Model 3-dimensi Reddin tersebut dapat dijelaskan bahwa gaya kepemimpinan yang paling efeklif menurut Reddin adalah eksekutif yang merupakan kombinasi gaya yang berorientasi pada tugas (task oriented) yang tinggi dengan gaya yang berorientasi pada hubungan kerja (employee oriented ) yang tinggi pula. Dengan kata lain, gaya kepemimpinan yang paling efektif adalah kombinasi gaya kepemimpinan consideration yang tinggi dengan initiating structure yang tinggi pula. Sementara itu, gaya kepemimpinan yang tidak efektif adalah gaya kepemimpinan deserter yang merupakan kombinasi dari gaya consideration yang rendah dengan gaya initiating structure yang rendah pula.

Model Kepemimpinan Situasional dari Tannenbaum dan Schmidt
Tannenbaum dan  Schmidt adalah diantara para teoritis  yang menguraikan berbagai   faktor  yang   mempengaruhi   pilihan   gaya   kepemimpinan   oleh   manajer, Tannenbaum (1973:162) mengemukakan bahwa manajer harus mempertimbangkan tiga kumpulan ”kekuatan” sebelum melakukan pemilihan gaya kepemimpinan, yaitu:
Kekuatan-kekuatan dalam diri manajer meliputi 1) Sistem nilai, 2) Kepercayaan terhadap bawahan, 3) Kecenderungan kepemimpinannya sendiri, dan 4) perasaan aman dan tidak aman. Kekuatan-kekuatan dalam diri para bawahan, meliputi 1) kebutuhan mereka akan kebebasan, 2) kebutuhan mereka akan peningkatan tanggung jawab, 3) apakah mereka tertarik dalam dan mempunyai keahlian untuk penanganan masalah, dan 4) harapan mereka mengenai keterlibatan dalam pembuatan keputusan.

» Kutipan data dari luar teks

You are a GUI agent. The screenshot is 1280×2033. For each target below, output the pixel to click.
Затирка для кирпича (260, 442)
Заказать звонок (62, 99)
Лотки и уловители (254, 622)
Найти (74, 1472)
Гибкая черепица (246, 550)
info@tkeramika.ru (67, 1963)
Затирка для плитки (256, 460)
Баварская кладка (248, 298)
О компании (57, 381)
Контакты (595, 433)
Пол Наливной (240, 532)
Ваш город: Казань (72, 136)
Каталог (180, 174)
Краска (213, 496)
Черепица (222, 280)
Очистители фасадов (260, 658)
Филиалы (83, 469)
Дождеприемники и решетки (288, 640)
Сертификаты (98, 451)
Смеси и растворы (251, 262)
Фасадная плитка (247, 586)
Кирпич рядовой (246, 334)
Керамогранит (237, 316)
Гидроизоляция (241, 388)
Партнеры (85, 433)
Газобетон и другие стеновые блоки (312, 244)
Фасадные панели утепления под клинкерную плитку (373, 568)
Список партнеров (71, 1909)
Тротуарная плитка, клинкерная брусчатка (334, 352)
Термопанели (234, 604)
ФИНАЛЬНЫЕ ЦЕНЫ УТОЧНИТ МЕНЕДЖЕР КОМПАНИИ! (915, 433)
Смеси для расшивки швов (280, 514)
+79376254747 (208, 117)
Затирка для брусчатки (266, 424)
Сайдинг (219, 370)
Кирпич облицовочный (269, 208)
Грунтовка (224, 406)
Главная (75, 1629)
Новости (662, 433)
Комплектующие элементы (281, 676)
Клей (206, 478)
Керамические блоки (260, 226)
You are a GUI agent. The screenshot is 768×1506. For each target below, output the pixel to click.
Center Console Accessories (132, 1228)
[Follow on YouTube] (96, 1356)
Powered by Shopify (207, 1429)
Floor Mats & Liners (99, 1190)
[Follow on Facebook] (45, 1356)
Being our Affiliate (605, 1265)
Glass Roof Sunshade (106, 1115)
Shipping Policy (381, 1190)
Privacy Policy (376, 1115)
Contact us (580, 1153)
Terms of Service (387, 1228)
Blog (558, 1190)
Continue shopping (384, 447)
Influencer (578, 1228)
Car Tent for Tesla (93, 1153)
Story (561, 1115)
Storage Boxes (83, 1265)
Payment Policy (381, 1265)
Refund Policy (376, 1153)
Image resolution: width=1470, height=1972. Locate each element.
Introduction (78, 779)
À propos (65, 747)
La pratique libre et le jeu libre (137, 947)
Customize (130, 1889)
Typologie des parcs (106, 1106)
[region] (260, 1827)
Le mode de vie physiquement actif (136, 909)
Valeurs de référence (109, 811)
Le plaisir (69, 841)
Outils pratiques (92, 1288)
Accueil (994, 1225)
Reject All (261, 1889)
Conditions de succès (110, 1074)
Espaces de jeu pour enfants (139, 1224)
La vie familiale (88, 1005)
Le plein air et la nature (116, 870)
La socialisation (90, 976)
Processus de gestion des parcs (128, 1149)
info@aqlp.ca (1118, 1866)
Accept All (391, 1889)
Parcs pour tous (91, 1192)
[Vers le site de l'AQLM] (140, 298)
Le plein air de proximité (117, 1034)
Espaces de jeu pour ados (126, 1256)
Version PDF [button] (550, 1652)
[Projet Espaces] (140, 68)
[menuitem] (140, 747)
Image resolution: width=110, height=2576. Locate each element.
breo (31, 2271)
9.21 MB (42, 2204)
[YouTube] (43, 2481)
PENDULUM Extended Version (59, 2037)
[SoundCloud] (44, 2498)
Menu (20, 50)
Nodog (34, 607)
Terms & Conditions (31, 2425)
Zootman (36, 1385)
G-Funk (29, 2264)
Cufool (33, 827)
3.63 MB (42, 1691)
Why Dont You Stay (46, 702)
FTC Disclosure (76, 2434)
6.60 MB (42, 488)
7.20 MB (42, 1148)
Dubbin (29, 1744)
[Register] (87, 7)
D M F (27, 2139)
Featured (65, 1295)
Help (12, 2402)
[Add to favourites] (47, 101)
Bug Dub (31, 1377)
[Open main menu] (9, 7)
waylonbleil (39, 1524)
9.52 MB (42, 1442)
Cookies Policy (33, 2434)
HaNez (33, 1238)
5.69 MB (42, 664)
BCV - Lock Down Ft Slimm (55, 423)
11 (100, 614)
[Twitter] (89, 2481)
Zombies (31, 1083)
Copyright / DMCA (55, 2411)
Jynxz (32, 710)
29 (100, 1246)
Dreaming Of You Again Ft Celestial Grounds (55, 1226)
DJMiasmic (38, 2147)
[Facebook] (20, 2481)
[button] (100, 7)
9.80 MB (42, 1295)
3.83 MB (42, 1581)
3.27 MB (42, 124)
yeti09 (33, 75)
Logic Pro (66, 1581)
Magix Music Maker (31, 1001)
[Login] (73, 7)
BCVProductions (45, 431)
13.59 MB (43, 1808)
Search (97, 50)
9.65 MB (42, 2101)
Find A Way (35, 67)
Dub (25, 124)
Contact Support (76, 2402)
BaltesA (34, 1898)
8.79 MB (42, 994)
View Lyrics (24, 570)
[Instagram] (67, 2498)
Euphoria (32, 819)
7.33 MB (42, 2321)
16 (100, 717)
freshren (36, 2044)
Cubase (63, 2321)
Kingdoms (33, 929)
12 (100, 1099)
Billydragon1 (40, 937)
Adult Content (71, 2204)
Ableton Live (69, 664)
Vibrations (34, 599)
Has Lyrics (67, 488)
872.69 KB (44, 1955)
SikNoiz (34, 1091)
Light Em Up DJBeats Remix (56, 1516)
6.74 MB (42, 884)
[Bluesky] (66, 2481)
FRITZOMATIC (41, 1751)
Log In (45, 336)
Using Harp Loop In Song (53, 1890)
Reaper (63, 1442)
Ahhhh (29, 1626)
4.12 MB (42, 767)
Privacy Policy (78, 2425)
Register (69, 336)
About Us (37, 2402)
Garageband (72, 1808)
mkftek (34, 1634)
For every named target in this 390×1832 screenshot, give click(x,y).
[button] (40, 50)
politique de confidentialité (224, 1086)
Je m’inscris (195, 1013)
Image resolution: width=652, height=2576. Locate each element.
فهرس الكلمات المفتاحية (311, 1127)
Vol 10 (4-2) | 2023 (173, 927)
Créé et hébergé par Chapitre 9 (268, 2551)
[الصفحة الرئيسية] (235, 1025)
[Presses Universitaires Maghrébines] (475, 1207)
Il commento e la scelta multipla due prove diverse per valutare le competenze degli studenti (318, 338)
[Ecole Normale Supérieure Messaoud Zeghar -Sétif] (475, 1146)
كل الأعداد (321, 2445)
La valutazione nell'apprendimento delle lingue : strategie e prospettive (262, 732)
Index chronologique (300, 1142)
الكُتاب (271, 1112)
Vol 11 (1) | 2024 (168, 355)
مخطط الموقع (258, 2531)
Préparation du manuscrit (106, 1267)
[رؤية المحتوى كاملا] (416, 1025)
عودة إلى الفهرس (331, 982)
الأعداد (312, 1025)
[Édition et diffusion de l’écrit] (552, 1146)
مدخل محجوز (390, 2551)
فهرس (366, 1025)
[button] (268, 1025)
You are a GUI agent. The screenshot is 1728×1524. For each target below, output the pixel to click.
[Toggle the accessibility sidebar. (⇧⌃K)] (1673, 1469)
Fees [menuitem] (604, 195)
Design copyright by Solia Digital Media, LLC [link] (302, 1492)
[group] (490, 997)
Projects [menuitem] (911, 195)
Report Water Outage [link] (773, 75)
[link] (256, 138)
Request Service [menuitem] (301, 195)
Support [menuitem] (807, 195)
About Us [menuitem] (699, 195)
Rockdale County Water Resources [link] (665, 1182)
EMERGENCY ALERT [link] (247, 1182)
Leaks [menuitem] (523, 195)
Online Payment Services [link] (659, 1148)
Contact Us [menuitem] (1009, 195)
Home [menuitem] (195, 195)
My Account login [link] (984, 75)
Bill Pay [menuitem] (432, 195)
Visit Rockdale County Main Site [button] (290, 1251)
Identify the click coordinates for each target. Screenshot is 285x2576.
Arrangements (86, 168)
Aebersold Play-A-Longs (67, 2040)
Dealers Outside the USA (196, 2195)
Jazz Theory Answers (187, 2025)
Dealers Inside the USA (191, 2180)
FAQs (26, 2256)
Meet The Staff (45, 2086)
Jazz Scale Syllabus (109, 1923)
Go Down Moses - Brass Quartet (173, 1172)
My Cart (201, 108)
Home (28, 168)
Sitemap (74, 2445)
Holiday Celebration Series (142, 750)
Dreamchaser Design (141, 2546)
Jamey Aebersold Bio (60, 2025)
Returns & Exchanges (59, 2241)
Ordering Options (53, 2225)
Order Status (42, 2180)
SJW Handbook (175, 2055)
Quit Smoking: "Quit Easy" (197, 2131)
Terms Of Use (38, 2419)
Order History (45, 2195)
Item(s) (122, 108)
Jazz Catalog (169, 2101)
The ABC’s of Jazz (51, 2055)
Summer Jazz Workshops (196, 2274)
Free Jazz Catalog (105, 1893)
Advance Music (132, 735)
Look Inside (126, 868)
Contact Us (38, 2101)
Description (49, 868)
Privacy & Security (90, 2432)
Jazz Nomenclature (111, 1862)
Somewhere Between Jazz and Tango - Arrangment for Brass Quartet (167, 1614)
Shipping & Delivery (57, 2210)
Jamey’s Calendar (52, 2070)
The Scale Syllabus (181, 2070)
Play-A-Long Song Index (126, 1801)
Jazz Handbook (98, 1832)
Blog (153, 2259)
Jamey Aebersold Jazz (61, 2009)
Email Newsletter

Kekuatan-kekuatan dari situasi, mencakup 1) tipe organisasi, 2) efektifitas kelompok, 3) desakan waktu, dan 4) sifat masalah itu sendiri.
Konsep Tannenbaum dan Schmidt ini disajikan sebagai suatu rangkaian kesatuan kepemimpinan (leadership continum). Pendekatan yang paling efektif sebagai manajer, menurut mereka adalah sedapat mungkin fleksibel, maupun memilih perilaku kepemimpinan yang dibutuhkan dalam waktu dan tempat tertentu.